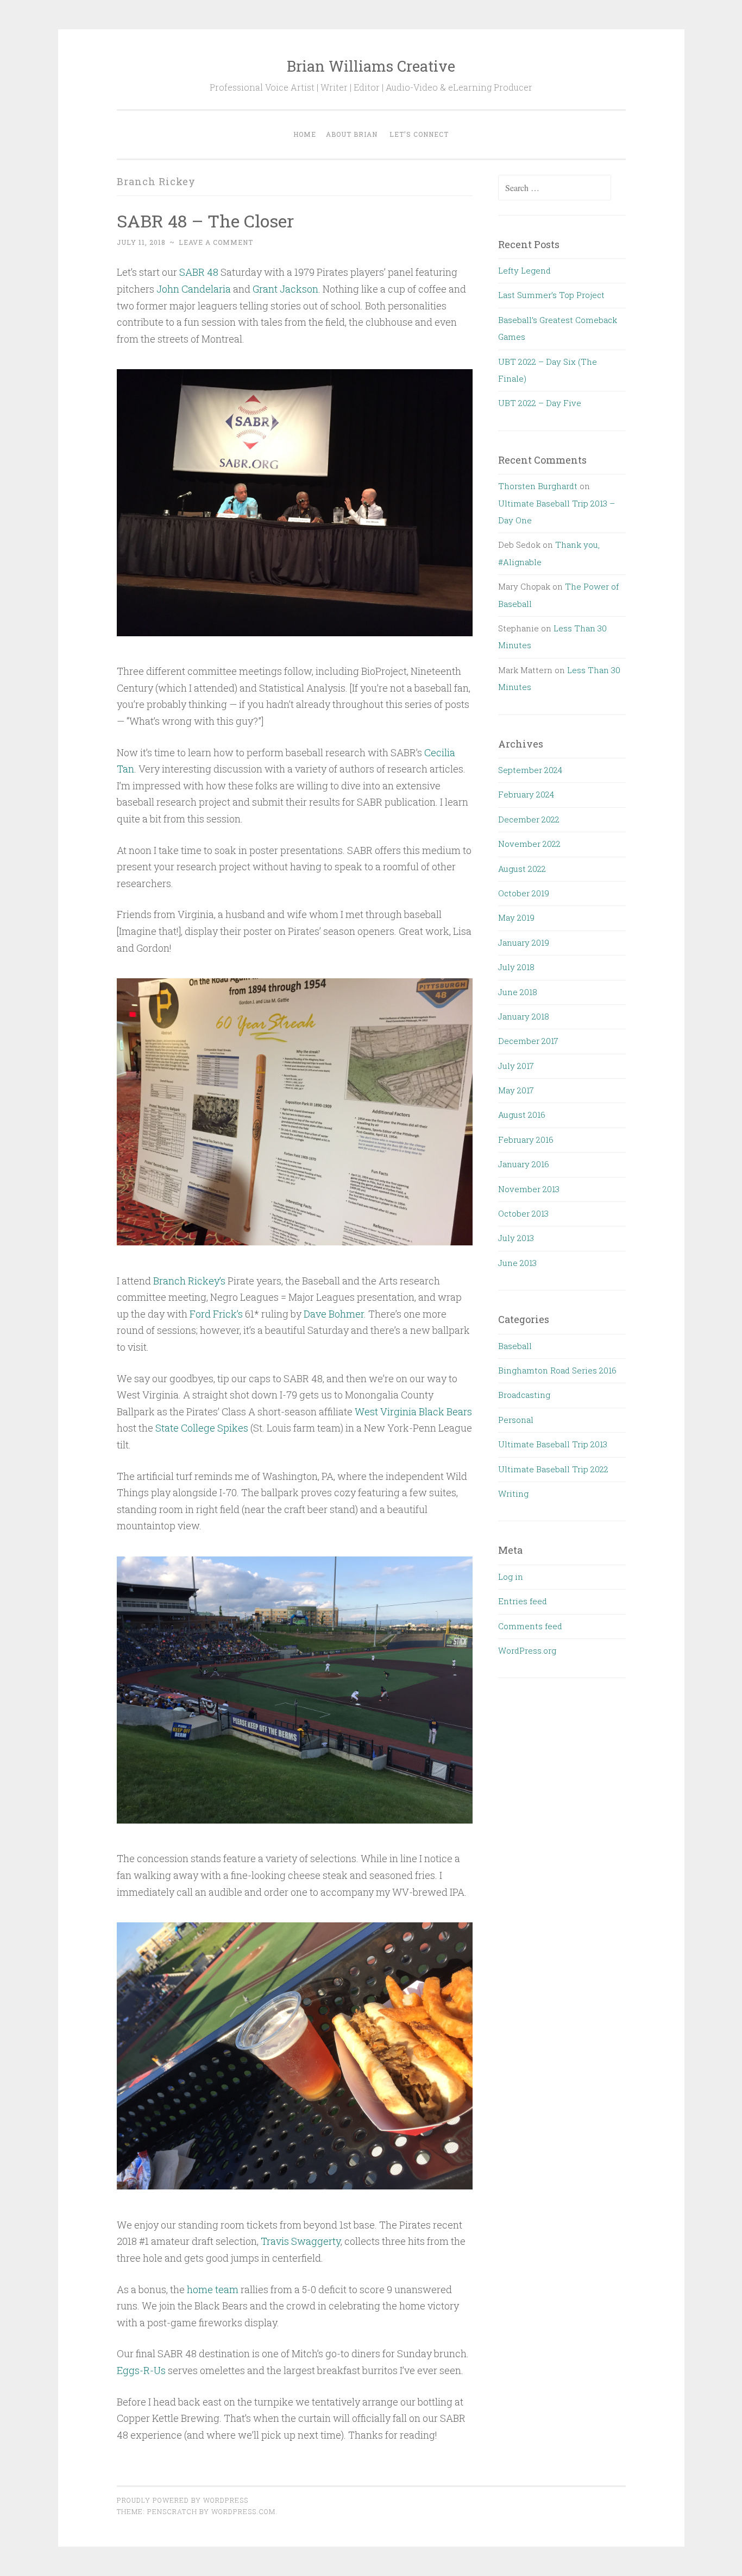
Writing (513, 1493)
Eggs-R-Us (141, 2370)
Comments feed (530, 1626)
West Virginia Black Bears (413, 1411)
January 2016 (523, 1164)
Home (304, 134)
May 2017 (516, 1090)
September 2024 (530, 769)
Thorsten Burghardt (537, 485)
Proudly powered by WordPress (182, 2500)
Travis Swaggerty (301, 2241)
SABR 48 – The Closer (205, 220)
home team (212, 2289)
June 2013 (517, 1262)
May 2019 (516, 917)
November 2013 (528, 1188)
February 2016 (526, 1139)
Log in (510, 1576)
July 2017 (516, 1065)
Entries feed (522, 1601)
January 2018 (523, 1016)
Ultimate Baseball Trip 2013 (552, 1444)
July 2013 (516, 1237)
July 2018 (516, 966)
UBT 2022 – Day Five (539, 402)
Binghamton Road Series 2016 (557, 1370)
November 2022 (529, 843)
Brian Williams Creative (371, 65)
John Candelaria (193, 288)
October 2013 (523, 1213)
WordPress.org (527, 1650)
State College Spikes (201, 1427)
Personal (515, 1419)
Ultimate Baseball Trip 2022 (553, 1469)
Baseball (515, 1345)
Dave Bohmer (334, 1313)
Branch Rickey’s (189, 1280)
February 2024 (526, 794)
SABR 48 (198, 272)
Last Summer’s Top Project (551, 294)
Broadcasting (524, 1394)
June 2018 (517, 991)
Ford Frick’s (216, 1313)
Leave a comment (216, 242)
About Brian (352, 134)
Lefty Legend (524, 270)
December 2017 (528, 1040)
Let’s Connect (419, 134)
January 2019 (523, 942)
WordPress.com (243, 2511)
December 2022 (528, 819)
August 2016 (521, 1114)
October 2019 (523, 893)
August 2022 (522, 868)
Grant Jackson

- - - - - - -

Repeat the data above starting at the line with "WordPress.com (243, 2511)" and ending at its last line, exactly, with no other lines.

> **Result below**:
WordPress.com (243, 2511)
December 2022 (528, 819)
August 2016 (521, 1114)
October 2019 (523, 893)
August 2022 (522, 868)
Grant Jackson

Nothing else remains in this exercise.